◆ TESTO ESTRATTO
□ □ □ □ □
Clelia Arduini ha dunque rammemorato, evocato, resuscitato la sua
Roma, quella fra l’estate del 1998 in cui giunse qui e quella odierna in cui lei se ne va col marito nella patria di lui, nel cuore della verde (speriamo a lungo) Umbria, per ragioni di lavoro.
È malinconica, certo, tuttavia non sembra avere il cuore straziato Clelia, forse perché il suo non lo avverte come un addio definitivo ma come un arrivederci. Che poi sia una illusione coltivata ad arte per rendere meno sanguinante la ferita o una possibilità reale lo dirà soltanto il futuro. In ogni caso ha usato anche un artificio curioso, intelligente per integrare l’album già fitto e pieno di figurine, di istantanee, di luci e di estri delle proprie giornate memorabili a Roma. Servirsi cioè di un amico di un po’ di anni più anziano che può quindi raccontarle e così evocare la città degli anni ’70, dell’era nicoliniana, stretta fra sparatorie, bombe e attentati e un’estate dove la quantità e la qualità delle proposte ludiche e culturali facevano dimenticare anche le P38. Il Festival dei poeti a Castelporziano, oggi impensabile, le notti passate sdraiati sui prati davanti al grande schermo del vecchio/nuovo cinema, la scoperta delle ville e dei parchi fra mille musiche e feste.
Il racconto retrospettivo non si spinge però sino alla fine degli anni ’50, alle mitologie della Dolce Vita, fra via Veneto (che Federico Fellini poi ricostruì in studio a Cinecittà, come la sua Rimini del resto) e piazza del Popolo, dalle trattorie ancora autentiche frequentate da artisti, scrittori, registi, attori e alle case arrampicate sulle terrazze fiorite in una Trastevere ancora umana. Non ci arriva, ed è bene così perché anche questa Roma più recente raccontata da Clelia in presa diretta o attraverso Silvestro, il suo mentore, merita di venire evocata in tutte le sue suggestioni vecchie e nuove.
Fra l’altro l’autrice ha il merito di scoprire
una meta ludica e culturale di massa come quella del Parco della Musica, del nuovo imponente Auditorium di Renzo Piano ormai cresciuto al punto da capeggiare la graduatoria europea dei complessi da spettacolo quali il Barbican Centre di Londra.
□ □ □ □ □
◆ VOCI FORNITE
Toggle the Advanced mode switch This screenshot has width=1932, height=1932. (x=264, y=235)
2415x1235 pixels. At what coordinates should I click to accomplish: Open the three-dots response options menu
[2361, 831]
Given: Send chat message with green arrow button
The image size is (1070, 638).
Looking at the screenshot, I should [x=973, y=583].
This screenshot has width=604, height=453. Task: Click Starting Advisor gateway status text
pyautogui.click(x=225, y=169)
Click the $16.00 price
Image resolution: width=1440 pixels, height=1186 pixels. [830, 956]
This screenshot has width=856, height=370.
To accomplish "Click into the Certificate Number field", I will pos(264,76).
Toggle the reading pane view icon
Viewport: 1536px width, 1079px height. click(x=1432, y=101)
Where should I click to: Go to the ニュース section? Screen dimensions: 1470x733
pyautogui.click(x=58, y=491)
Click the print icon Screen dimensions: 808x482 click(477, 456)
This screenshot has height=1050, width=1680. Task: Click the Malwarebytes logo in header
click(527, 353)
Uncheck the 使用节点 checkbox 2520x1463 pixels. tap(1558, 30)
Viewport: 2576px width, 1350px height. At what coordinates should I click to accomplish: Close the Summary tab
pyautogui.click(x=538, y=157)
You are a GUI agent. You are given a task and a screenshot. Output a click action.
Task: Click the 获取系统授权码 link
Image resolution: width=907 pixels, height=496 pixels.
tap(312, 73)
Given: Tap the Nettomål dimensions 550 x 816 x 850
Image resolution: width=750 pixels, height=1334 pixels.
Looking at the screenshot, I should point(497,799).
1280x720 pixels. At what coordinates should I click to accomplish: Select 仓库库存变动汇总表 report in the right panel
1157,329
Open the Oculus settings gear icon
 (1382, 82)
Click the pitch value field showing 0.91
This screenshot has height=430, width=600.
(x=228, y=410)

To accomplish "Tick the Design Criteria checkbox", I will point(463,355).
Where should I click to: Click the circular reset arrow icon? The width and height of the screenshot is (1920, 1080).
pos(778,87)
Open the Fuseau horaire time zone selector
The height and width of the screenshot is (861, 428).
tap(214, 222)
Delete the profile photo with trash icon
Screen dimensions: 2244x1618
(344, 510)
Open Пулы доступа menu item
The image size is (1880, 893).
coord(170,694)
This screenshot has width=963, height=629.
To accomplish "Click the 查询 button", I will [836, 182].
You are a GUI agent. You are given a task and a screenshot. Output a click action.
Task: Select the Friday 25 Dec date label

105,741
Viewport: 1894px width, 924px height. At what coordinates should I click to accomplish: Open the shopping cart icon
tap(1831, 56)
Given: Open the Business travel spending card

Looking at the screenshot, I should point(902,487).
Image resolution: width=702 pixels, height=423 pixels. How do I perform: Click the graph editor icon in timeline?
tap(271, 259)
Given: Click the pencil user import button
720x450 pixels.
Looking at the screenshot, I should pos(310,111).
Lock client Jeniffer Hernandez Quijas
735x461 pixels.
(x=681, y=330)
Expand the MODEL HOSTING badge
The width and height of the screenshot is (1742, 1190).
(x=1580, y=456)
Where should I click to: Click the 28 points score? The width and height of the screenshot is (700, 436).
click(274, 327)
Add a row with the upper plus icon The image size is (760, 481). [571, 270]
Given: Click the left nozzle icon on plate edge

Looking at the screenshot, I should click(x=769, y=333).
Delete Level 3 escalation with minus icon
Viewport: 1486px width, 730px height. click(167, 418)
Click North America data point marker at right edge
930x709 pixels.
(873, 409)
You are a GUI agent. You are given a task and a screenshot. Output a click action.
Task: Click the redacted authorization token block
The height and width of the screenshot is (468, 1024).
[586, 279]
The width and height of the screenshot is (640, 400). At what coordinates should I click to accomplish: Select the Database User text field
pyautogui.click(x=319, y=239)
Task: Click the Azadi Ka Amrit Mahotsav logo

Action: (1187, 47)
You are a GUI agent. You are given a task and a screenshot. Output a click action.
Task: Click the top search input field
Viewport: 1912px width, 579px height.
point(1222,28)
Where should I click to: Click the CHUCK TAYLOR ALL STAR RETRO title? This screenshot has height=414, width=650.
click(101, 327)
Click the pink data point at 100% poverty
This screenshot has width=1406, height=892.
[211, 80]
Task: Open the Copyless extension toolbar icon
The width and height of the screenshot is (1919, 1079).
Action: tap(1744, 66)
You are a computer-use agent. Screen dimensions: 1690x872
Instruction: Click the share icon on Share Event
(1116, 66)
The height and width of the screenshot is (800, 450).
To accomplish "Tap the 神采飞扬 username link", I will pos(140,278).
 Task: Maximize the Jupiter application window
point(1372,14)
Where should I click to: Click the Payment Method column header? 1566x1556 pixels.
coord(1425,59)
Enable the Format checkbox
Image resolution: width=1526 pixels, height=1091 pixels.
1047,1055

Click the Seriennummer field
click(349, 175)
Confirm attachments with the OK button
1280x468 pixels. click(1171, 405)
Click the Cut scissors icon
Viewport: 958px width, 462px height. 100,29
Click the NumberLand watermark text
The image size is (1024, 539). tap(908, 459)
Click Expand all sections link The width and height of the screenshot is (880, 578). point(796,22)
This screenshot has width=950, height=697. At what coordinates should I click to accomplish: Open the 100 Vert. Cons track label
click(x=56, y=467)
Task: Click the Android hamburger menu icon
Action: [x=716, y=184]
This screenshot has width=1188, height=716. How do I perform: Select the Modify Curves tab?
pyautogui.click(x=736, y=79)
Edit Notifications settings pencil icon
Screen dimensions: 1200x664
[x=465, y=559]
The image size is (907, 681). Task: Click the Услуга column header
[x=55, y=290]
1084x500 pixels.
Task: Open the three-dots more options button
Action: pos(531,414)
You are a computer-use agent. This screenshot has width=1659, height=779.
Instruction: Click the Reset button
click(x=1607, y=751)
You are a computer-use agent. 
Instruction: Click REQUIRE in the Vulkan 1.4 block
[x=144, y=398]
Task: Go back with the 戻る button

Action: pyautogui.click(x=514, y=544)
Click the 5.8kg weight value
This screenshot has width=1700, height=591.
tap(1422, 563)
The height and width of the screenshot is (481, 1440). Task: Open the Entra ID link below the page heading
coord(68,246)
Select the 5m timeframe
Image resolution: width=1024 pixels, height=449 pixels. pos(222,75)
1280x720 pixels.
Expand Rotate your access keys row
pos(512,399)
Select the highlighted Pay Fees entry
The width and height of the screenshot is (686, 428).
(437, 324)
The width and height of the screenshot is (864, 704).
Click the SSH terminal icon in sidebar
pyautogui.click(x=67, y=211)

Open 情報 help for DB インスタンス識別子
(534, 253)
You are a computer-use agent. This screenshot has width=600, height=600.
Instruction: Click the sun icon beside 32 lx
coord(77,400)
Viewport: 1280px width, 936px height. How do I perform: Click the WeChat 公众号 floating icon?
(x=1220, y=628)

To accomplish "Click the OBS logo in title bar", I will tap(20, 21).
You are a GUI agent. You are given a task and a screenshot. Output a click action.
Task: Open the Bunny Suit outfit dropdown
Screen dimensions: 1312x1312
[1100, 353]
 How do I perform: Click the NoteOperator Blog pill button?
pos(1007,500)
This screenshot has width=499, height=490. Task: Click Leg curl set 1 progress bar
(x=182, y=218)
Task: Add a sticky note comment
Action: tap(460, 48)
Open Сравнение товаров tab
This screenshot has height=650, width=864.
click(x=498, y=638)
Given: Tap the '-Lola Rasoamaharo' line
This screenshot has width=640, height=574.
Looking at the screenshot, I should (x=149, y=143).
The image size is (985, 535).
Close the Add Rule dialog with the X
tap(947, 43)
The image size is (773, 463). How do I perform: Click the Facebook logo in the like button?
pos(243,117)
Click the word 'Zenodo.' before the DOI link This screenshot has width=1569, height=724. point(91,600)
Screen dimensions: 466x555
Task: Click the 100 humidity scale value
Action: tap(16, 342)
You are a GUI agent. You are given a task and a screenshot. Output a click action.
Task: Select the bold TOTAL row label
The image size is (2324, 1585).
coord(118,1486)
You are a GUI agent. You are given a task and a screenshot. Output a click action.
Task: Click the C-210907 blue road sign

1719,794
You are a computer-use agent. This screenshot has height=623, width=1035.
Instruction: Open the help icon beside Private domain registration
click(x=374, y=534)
□ □ □ □ □
◆ PROBLEMA POSTO
Prosegui il testo sulla Roma di Clelia Arduini, ripartendo subito dopo l'ultima frase riportata. Le voci sono materiale a sé stante, distinto dal testo.

◆ RISPOSTA ATTESA
Clelia dà per acquisito da tutti ciò che per lei è stato subito familiare e cioè che l’area del nuovo Auditorium sia uno dei nuovi perni attorno ai quali ruota la vita culturale di massa di Roma, di quella musicale anzitutto, dal gregoriano al rock, da Bach a Springsteen, purché sia buona musica. E si sofferma giustamente sul più simpatico e gentile e umile degli assessori capitolini alla Cultura, Gianni Borgna, poi presidente di Musica per Roma, grande affittasale
di lusso, ormai cinque sale compreso quel teatro a lui dedicato, finalmente. Sì perché in vita Gianni non ebbe dal suo partito le medaglie che si era ampiamente meritato, non le ebbe a vantaggio di gente mediocre, di burocrati senza storia.
In questo viaggio nei ricordi di un ventennio l’Auditorium acquista tutto il rilievo di un nuovo luogo di ritrovo, di comunicazione, di aggregazione di massa. Quale esso è, di giorno e di notte. Anche se romani e non romani spesso ne ignorano la vera storia - per certi aspetti avventurosa - e finiscono per non valutare in giusta misura il più grande e riuscito investimento culturale pubblico dell’ultimo settantennio in Italia. Realizzato, in fondo, in un decennio, visto che l’area venne scelta dal Comune nel 1990 e la prima sala fu inaugurata dieci anni dopo, e gestito come da Roma e dai romani non ci si aspettava (per una certa stampa a Roma possono succedere soltanto disastri e malegestioni).
Questo di Clelia Arduini è un viaggio veloce, senza soste, volante, come le fresche folate del vento di Roma che rendono vivibile pure in agosto un’organizzata marea di mattoni e di pietre antiche addensate sul Tevere. Folate di vento che ci fanno sperare, nonostante tutto, in una rinascita della città ripulita e riscattata dopo anni flaccidi, corrotti, melmosi in cui ci si è applicati ad imbruttirla, a sporcarla per sempre. Senza riuscirci, nonostante quel canagliesco impegno. Perché, amata e odiata, esaltata e detestata, Roma nessuno l’ha mai davvero atterrata.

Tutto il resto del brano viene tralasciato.